Yeshua presses deeper. He moves beyond the external act and into the internal oath. Just as He said that lust is adultery of the heart, He exposes how easily we create internal vows:
“I will never forgive them.”
“I’ll never trust anyone again.”
“I will prove them wrong.”
“I’ll always be this way.”
These are not passing thoughts.
They are internal shevuot (oaths).
And they bind you.
You may not even realize it, but your life becomes shaped around vows you made in pain. Some of us are living under oaths we spoke at twelve years old -- vows made in pain that still govern our decisions today.
Paul carries this same thread forward.
In 2 Corinthians 1:17-18, when his travel plans changed, he defends himself:
“Did I make my plans lightly? Or do I make my plans in a worldly manner, so that in the same breath I say ‘Yes, yes’ and ‘No, no’? As surely as God is faithful, our message to you is not ‘Yes’ and ‘No.’”
He refuses to be double-tongued. He understands that ministry without integrity is noise.
James echoes this even more bluntly (James 5:12):
“Above all, my brothers, do not swear - not by heaven or by earth or by anything else. Let your ‘Yes’ be yes, and your ‘No,’ no, so that you may not fall under judgment.”
Notice the gravity: judgment. Because speech is not vapor. It is covenantal.
Every time you speak, you are constructing reality. In Hebrew thought, a word (davar) is also a thing. Speech becomes substance. Break enough vows and three things happen:
Others stop trusting you.
You stop trusting yourself.
And before God, your instability is exposed.
And once trust erodes, influence evaporates. You become someone whose words are informational, not binding.
The opposite is also true.
A person who speaks carefully, commits deliberately, and follows through consistently becomes powerful. Not loud. Not dramatic. Powerful. Because when they say, “I will,” it happens.
That is covenant character.
Before you speak, ask:
Am I willing to be bound by this?
Have I counted the cost?
Am I saying this to please someone?
Am I saying this to avoid discomfort?
Am I saying this because I fear their reaction?
Am I willing to accept the consequences if I fail?
If the answer is fear, insecurity, or approval-seeking, be silent. Silence is better than a broken vow. It is better to say, “I cannot commit to that,” than to say yes and later repent. Indeed, repentance repairs relationship, but repeated fracture weakens structure.
Words are not small. Abba spoke, and light existed. You speak, and obligation exists.

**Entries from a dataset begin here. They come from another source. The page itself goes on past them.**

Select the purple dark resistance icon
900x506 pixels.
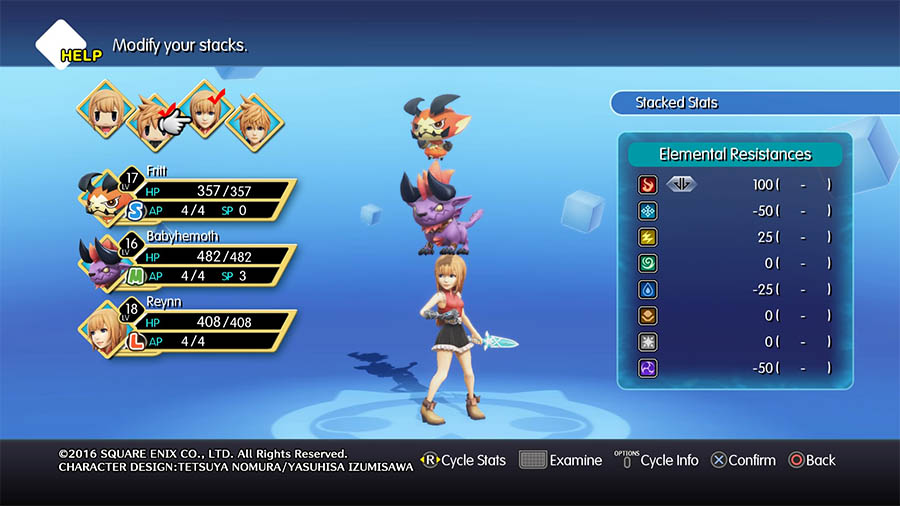coord(647,368)
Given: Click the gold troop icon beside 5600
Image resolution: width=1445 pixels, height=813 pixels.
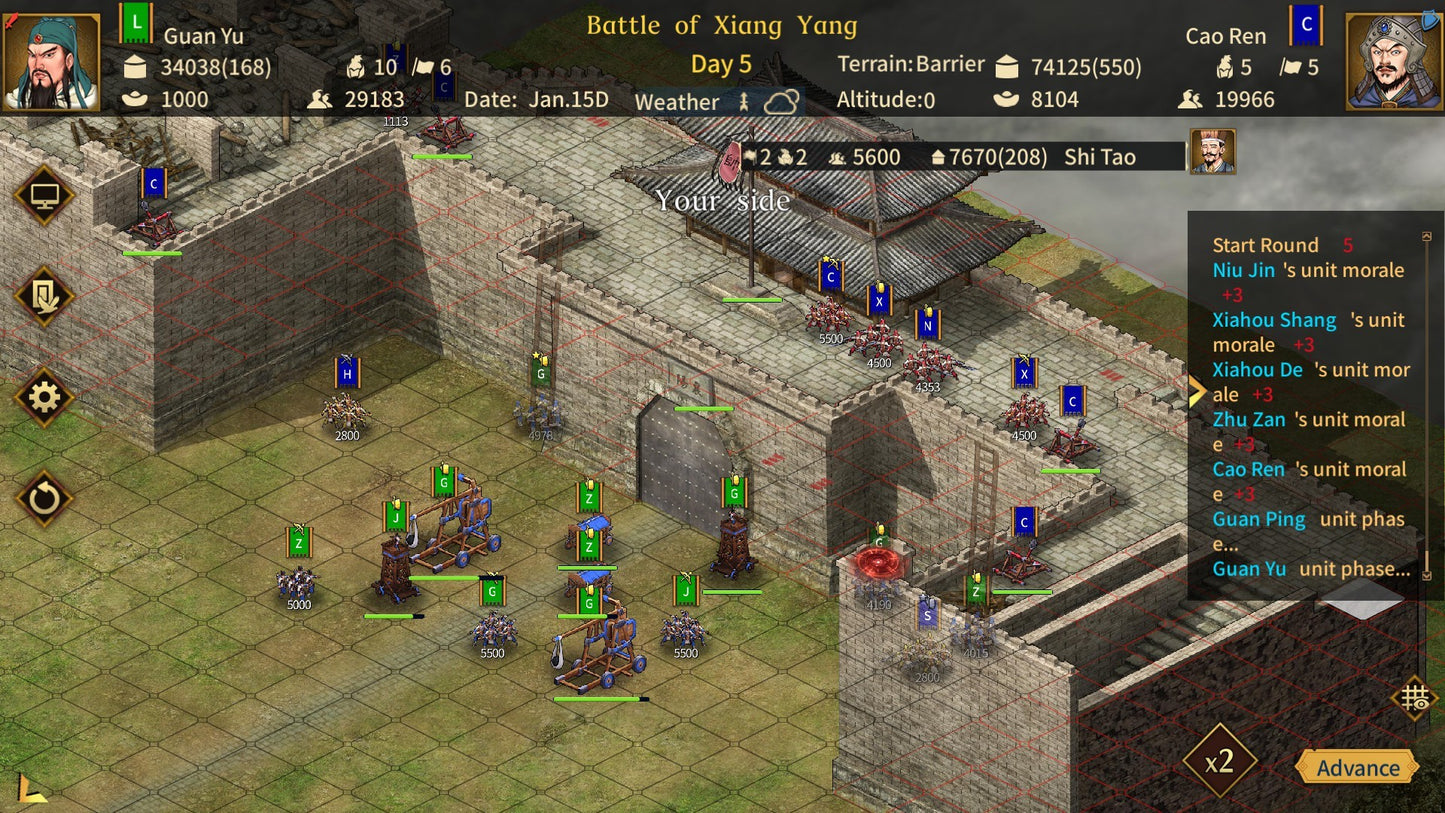Looking at the screenshot, I should point(837,157).
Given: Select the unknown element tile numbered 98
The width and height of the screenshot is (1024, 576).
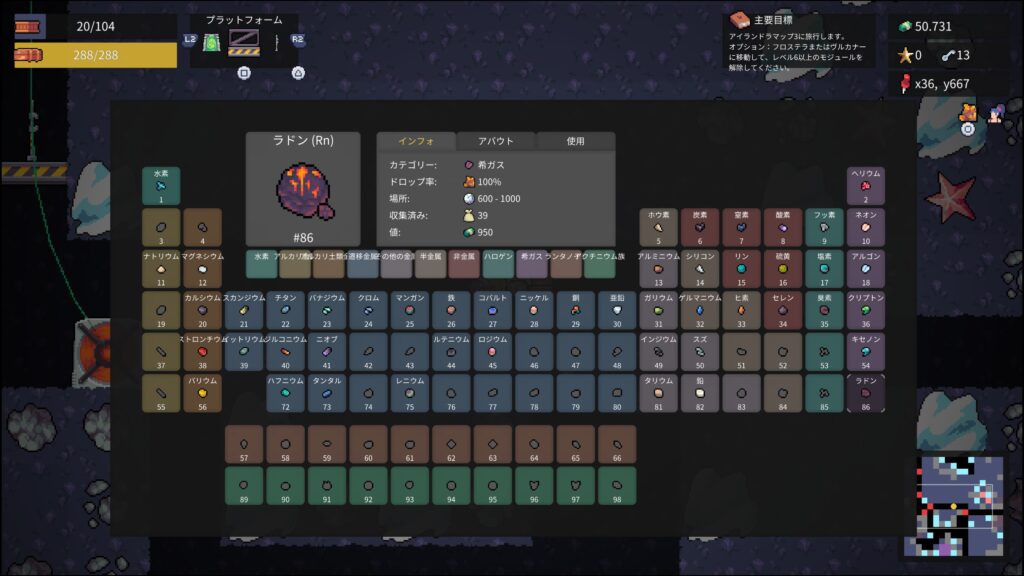Looking at the screenshot, I should (617, 486).
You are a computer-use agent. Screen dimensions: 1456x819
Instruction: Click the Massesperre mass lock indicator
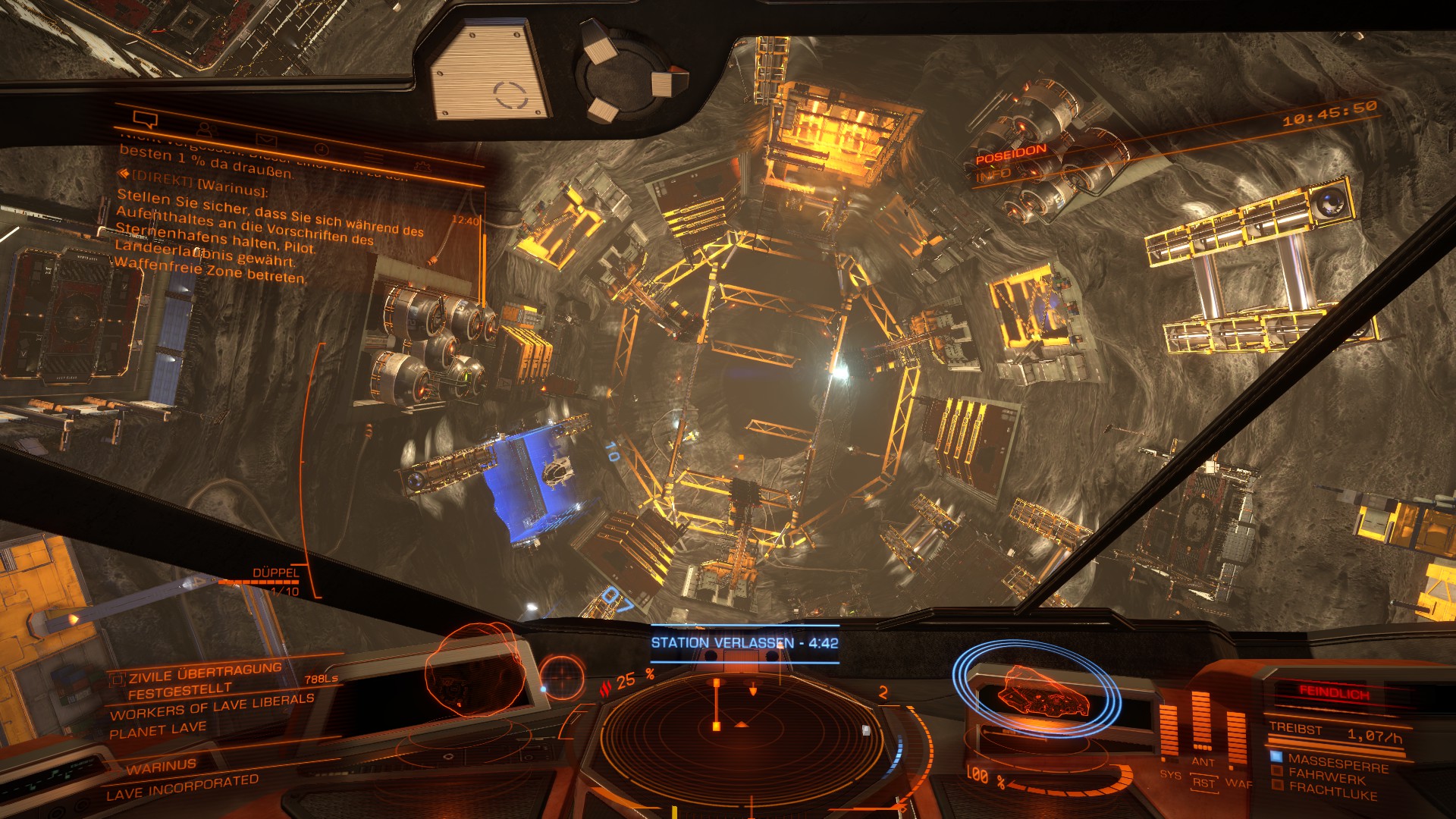tap(1337, 763)
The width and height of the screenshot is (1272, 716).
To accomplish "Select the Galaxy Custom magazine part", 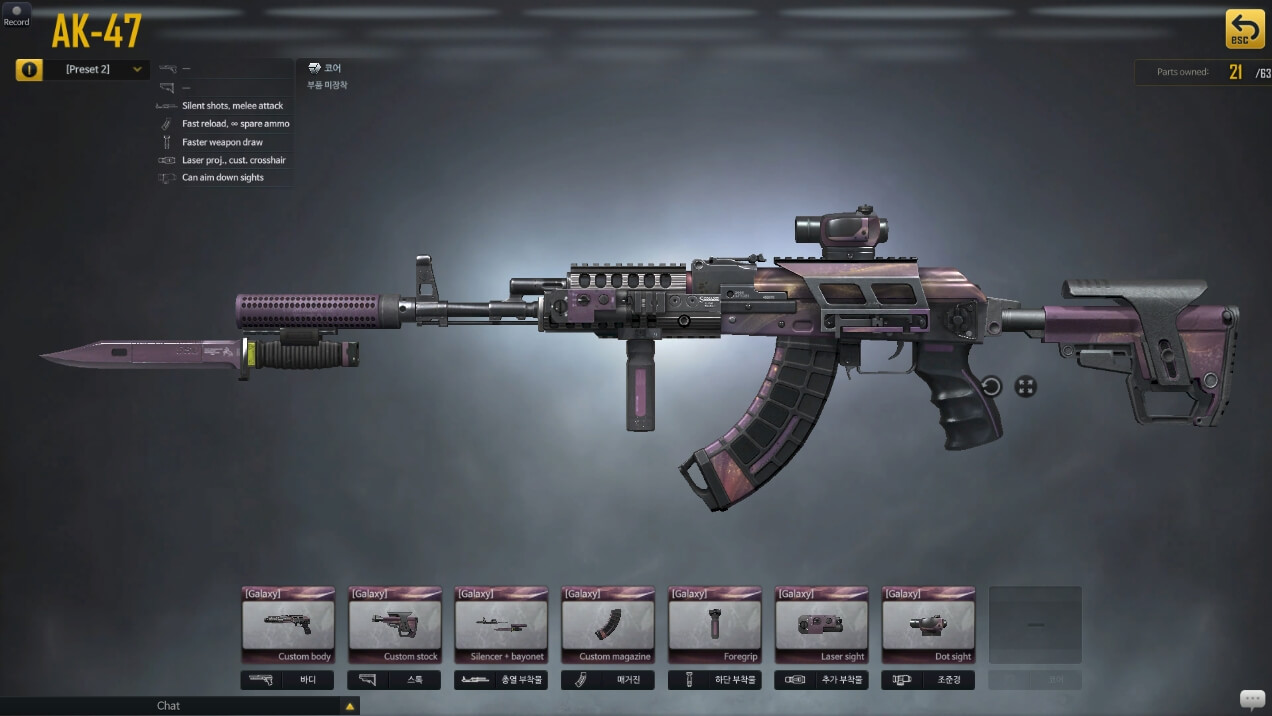I will (608, 625).
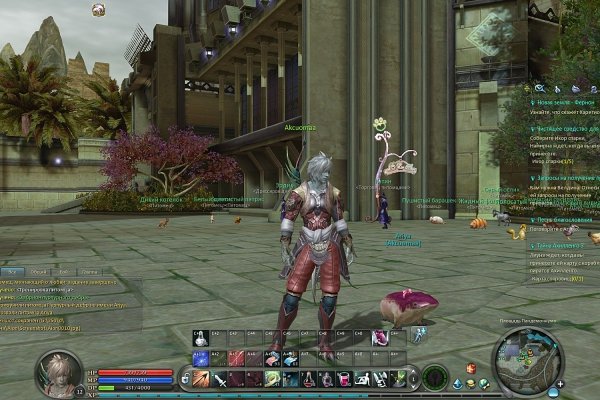Select the pink creature icon slot

[x=380, y=340]
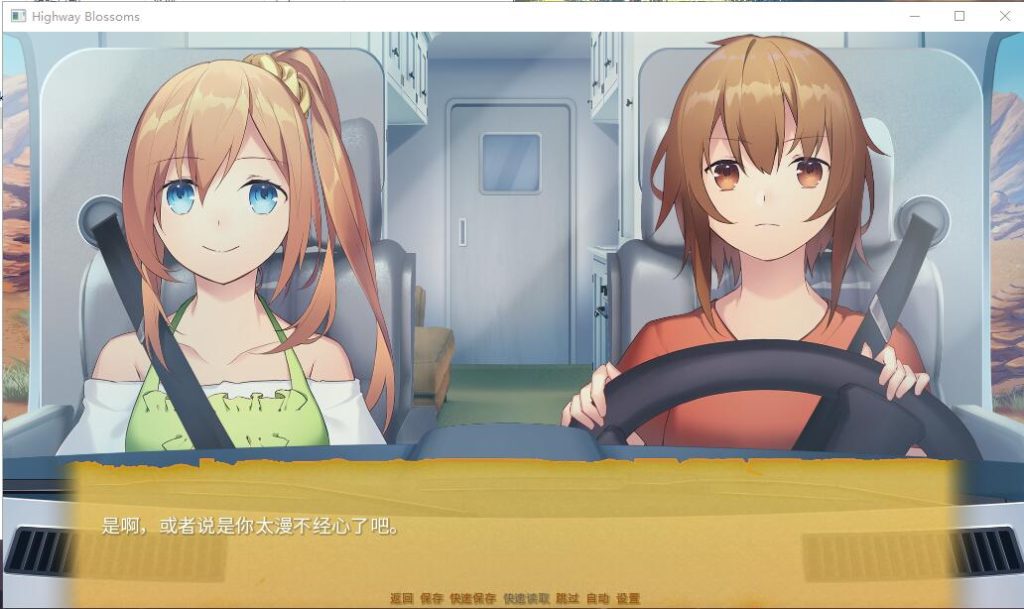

A neder is not about religious intensity. It is about understanding that speech creates moral architecture. Yeshua calls us to such integrity that vows become rare because reliability becomes normal. Paul calls us to consistency so that we are not “Yes and No” in the same breath. The Torah warns us that when we bind ourselves, we are accountable.
So guard your mouth.
Do not set apart lightly what you are not prepared to treat as holy.
Let your yes be yes.
Let your no be no.
And when you do bind yourself, keep it. Because in the Kingdom, words are never casual. Even when we think it doesn’t matter, it does:
Matthew 12:36 “Moreover, I tell you this: on the Day of Judgment people will have to give account for every careless word they have spoken; 37 for by your own words you will be acquitted, and by your own words you will be condemned.”
Not just formal vows. Every word.
Idle words are not harmless.
They are vows without intention.
They are oaths without courage.
They are creative power misused.
And Yeshua says we will answer for them.
So do not speak lightly.
If you say yes, mean it.
If you say no, stand by it.
If you bind yourself, keep it.
Because in the Kingdom, words are never casual.
They either reveal faithfulness -- or they reveal who you truly are.
So ask yourself again:
Are you an honest person?
Are you a trustworthy person?
Your answer will be revealed by your words.